Тут зашевелились немногочисленные покупатели, а старичок что-то все выкрикивал, подпрыгивал на месте, размахивал руками…

– А ничего! – сказал Дима, на ходу заглядывая в пакет с добычей. – Все-таки… Накидали кой-чего. А колотун-то какой! Давай на базу, а?

Тут он налетел на Маринку, которая резко затормозила, не дойдя до машины. Дима недоуменно поглядел на жену, а та указала пальцем куда-то вперед.

У их газельки, зябко переминаясь с ноги на ногу, стоял тот самый старичок.

– И?… – спросила Маринка, сверля деда суровым взглядом черных глаз.

– Я думаю, молодые люди, я могу-таки рассчитывать на некий процент с дохода от акции?

– Ну-у, – задумчиво протянула Маринка, оценивающе глядя на деда.

– И не лучше ли, чем разговаривать здесь и междометиям, – взрезвился дедок, – поговорить в машине и предметно? У меня к вам есть конкретное деловое предложение.

… Нет, Димина первоначальная мысль, что они, кажется, вот-вот станут объектом интеллектуального рэкета, не нашла своего подтверждения.

– Ну, если дела так идут хиловато, то аниматор нам не помешает, – говорил Дима за ужином. – По крайней мере, пока… Пока народ на двадцать третье не пойдет затариваться. Хоть перекантуемся.

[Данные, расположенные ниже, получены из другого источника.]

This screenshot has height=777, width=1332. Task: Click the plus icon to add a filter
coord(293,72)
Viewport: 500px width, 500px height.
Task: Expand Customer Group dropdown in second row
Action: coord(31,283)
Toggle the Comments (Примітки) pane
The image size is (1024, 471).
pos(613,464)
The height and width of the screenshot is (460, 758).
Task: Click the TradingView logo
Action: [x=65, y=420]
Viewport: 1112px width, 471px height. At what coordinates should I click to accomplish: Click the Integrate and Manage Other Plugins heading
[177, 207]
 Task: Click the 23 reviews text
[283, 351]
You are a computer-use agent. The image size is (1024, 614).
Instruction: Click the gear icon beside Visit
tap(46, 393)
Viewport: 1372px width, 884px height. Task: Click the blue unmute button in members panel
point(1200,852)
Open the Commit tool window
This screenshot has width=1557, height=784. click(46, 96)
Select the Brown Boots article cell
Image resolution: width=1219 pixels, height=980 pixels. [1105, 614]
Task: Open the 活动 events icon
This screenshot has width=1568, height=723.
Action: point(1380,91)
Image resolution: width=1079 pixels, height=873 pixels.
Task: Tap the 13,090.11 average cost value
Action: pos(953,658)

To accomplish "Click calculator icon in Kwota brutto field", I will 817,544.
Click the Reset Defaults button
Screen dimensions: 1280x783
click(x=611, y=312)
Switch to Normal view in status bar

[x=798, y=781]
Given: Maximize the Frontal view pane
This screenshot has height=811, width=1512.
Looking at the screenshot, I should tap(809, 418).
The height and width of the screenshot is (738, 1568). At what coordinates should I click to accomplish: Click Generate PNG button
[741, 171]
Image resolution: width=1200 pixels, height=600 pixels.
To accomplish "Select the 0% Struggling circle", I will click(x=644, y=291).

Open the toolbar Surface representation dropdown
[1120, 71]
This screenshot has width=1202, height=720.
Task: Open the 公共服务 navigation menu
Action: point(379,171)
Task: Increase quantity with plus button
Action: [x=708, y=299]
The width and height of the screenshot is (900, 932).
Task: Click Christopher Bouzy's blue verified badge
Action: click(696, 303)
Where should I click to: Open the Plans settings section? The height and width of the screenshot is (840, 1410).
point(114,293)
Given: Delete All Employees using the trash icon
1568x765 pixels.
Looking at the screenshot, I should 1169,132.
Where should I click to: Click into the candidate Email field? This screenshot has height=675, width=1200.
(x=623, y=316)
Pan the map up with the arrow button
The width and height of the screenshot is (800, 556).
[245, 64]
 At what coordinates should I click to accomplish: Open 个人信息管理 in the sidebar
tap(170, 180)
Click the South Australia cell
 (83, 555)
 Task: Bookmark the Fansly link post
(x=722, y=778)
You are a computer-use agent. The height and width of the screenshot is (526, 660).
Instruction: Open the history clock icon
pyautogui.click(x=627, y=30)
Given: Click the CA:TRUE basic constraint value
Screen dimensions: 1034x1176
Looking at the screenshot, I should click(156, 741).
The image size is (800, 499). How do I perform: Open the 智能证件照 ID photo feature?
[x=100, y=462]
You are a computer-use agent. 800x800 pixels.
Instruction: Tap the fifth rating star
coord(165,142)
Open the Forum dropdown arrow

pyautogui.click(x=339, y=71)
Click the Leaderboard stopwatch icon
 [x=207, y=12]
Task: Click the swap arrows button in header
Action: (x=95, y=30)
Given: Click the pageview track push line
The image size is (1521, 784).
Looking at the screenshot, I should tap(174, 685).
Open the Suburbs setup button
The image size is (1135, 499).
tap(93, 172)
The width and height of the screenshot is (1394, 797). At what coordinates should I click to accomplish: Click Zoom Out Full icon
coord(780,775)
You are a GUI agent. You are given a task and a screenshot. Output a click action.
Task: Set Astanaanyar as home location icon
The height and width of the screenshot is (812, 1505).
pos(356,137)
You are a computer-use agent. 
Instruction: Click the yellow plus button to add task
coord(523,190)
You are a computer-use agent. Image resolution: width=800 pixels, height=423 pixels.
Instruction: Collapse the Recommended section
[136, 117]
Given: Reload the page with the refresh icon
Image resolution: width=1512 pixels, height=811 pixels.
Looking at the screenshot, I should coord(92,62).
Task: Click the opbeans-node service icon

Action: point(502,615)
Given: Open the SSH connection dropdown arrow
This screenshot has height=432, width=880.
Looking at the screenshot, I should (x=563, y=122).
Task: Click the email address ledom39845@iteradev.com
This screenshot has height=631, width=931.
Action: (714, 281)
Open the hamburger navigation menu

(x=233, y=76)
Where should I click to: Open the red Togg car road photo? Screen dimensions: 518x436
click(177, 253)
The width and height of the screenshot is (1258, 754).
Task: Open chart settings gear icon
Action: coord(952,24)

– Да, пусть лучше уж он с нами работает, чем сам какую-нибудь парочку заведет с собой и водит… Шоу двойников под боком иметь нам ну уж никак не в жилу.

– Да, уж точно… Может, завтра и попробуем? Я позвоню ему?

* * *

Назавтра они забрали Якова Ефимовича от его дома в городе, посадили в салон и по дороге стали обсуждать план пробного совместного набега.

– Вот, например, я захожу на площадку, ну, на место действия, оцениваю обстановку и сообщаю вам по рации, есть ли смысл выходить…

– Ой, дядя Яша, не надо в шпионов играть, а? – недовольно сморщившись, обернулась на него Маринка. – Еще записку с голубиной почтой пришлите!

– Да нет, тут есть смысл, – задумчиво сообщил Дима. – Не светиться лишний раз, если там коммерческое безмолвие. Хотя…

– Его задача и есть это безмолвие расшуровать хоть немного, – нравоучительно добавила Маринка.

– То есть в большинстве те, кто считает, что предварительного расследования не надо? – уточнил Яков Ефимович.

– Мы ж уже четыре месяца так ходим, – пожал плечами Дима. – До этого застоя все нормально было.

– Четыре? – поднял клочковатые седые брови Яков Ефимович. – Я думал, меньше.